[Source data]

Start of Block

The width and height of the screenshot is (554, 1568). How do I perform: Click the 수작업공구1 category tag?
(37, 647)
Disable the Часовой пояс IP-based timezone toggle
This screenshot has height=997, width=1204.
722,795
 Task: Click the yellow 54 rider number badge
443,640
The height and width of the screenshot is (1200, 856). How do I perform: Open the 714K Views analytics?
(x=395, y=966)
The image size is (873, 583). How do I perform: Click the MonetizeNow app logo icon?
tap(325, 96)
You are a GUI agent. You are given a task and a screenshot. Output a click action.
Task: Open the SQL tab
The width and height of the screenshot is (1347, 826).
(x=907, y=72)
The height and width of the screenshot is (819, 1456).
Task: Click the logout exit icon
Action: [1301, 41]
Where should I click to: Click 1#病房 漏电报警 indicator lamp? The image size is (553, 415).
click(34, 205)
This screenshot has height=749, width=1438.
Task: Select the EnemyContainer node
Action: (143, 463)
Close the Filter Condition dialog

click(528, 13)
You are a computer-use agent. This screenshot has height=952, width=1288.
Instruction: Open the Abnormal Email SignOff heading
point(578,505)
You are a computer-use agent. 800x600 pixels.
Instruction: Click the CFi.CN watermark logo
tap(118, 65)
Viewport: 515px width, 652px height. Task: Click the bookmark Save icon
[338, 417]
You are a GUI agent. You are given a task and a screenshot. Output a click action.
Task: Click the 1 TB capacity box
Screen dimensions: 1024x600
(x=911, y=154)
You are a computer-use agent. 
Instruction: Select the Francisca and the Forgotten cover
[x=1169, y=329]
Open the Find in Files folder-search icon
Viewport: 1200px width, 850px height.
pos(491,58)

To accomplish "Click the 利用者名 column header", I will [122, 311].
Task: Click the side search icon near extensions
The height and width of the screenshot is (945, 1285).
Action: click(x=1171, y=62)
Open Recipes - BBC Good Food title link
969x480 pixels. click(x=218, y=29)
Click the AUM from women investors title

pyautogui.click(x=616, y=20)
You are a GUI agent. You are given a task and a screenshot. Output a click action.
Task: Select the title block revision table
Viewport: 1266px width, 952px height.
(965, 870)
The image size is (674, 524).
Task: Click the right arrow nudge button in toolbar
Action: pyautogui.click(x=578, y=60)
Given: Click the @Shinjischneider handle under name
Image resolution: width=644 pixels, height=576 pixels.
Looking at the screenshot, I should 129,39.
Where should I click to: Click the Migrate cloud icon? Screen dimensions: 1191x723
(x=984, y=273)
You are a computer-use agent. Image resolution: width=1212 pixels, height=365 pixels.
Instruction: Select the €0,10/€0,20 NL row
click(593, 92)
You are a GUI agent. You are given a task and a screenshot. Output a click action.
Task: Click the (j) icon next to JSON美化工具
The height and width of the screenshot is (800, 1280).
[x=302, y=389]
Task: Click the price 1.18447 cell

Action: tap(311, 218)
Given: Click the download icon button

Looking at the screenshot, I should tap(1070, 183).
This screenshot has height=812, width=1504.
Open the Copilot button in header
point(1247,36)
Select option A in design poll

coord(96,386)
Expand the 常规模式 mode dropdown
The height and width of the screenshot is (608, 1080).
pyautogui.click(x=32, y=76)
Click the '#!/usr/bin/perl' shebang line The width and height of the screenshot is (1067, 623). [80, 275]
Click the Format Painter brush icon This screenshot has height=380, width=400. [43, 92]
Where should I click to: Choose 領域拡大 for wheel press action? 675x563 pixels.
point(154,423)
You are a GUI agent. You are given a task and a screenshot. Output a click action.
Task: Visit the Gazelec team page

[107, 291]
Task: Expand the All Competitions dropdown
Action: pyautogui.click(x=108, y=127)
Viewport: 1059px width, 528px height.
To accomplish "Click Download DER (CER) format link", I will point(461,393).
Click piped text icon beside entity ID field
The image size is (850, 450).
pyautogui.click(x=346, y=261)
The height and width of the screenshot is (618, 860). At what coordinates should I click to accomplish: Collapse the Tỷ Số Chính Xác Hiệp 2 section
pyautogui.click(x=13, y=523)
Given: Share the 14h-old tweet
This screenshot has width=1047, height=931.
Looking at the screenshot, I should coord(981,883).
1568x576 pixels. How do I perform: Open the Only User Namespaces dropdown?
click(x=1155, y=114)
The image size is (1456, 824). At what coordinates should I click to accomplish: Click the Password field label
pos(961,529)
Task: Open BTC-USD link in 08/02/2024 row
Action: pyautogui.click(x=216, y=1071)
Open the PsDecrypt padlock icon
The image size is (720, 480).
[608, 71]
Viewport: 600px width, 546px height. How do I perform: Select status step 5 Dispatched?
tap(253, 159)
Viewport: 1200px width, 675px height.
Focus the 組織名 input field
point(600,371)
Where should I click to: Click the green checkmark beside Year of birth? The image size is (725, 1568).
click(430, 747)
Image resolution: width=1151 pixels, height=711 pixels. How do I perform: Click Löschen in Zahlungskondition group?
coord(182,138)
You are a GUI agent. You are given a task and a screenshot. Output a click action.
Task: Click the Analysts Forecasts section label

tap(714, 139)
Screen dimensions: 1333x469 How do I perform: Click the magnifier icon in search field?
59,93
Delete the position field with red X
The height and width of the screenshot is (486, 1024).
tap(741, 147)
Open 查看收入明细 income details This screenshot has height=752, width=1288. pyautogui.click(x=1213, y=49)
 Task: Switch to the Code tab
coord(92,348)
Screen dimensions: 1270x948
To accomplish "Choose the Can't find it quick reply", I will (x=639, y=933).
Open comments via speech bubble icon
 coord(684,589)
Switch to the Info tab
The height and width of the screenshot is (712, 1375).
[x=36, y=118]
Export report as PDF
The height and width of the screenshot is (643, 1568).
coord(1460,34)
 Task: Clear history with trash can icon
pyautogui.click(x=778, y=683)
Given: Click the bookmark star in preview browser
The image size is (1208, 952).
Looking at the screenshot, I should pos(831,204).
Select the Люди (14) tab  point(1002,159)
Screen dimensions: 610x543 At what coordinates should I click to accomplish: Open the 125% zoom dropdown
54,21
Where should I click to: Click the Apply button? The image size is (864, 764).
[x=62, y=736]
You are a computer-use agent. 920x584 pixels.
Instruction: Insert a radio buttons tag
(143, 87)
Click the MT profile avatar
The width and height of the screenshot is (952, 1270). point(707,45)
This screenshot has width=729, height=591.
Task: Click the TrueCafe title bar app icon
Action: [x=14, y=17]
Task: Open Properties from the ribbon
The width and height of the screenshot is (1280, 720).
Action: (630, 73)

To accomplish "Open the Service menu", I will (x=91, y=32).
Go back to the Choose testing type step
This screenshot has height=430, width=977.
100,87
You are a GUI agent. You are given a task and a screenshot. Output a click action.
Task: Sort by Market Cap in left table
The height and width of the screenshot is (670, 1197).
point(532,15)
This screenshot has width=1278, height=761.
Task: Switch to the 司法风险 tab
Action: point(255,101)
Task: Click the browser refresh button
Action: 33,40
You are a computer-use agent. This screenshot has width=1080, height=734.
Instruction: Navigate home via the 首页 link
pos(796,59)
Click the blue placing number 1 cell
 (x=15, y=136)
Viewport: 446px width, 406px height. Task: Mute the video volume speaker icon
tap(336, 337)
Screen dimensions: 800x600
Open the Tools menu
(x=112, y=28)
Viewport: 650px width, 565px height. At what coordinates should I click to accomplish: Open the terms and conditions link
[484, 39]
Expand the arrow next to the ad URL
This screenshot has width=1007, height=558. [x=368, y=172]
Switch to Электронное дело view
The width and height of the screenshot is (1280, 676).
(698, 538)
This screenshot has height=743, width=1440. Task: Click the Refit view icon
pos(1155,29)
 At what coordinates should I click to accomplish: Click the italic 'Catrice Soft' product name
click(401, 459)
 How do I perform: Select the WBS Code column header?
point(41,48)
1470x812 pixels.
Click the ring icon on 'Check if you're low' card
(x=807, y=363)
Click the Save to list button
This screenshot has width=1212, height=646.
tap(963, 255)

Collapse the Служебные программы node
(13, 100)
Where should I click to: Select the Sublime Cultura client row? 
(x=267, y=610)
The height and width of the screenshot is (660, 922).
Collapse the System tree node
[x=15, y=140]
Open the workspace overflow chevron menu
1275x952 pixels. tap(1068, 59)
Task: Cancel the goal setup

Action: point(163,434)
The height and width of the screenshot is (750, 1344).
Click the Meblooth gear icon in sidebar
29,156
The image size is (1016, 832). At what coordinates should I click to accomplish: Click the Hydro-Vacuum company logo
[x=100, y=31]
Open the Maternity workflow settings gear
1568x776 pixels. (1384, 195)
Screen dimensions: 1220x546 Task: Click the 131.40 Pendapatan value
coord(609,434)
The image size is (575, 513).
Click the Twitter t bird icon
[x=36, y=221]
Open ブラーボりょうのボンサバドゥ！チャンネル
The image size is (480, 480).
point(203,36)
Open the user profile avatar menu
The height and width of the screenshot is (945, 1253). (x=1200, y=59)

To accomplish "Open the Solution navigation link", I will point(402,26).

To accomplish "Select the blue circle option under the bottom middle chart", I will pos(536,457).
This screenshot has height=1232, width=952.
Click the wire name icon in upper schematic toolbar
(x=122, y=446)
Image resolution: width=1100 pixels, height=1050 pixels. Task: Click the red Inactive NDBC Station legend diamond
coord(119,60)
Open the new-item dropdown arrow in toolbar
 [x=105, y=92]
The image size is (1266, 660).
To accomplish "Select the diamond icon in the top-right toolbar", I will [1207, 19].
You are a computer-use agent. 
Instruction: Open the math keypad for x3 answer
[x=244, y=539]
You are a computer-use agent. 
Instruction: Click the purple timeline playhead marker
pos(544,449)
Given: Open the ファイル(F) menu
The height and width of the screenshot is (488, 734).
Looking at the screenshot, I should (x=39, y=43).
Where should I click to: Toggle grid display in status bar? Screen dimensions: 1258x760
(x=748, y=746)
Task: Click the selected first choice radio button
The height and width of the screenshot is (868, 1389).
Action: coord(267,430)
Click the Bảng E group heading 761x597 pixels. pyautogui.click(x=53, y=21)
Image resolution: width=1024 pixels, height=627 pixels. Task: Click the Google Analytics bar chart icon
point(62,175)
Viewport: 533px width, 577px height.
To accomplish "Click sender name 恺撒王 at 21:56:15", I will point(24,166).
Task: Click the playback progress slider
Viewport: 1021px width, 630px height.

End of Block

_Task goal_
Output each line exactly, from the first line of the data down to the line that contains "Task: Open the SQL tab", both included.

_Answer box_
The width and height of the screenshot is (554, 1568). How do I perform: Click the 수작업공구1 category tag?
(37, 647)
Disable the Часовой пояс IP-based timezone toggle
This screenshot has height=997, width=1204.
722,795
 Task: Click the yellow 54 rider number badge
443,640
The height and width of the screenshot is (1200, 856). How do I perform: Open the 714K Views analytics?
(x=395, y=966)
The image size is (873, 583). How do I perform: Click the MonetizeNow app logo icon?
tap(325, 96)
You are a GUI agent. You are given a task and a screenshot. Output a click action.
Task: Open the SQL tab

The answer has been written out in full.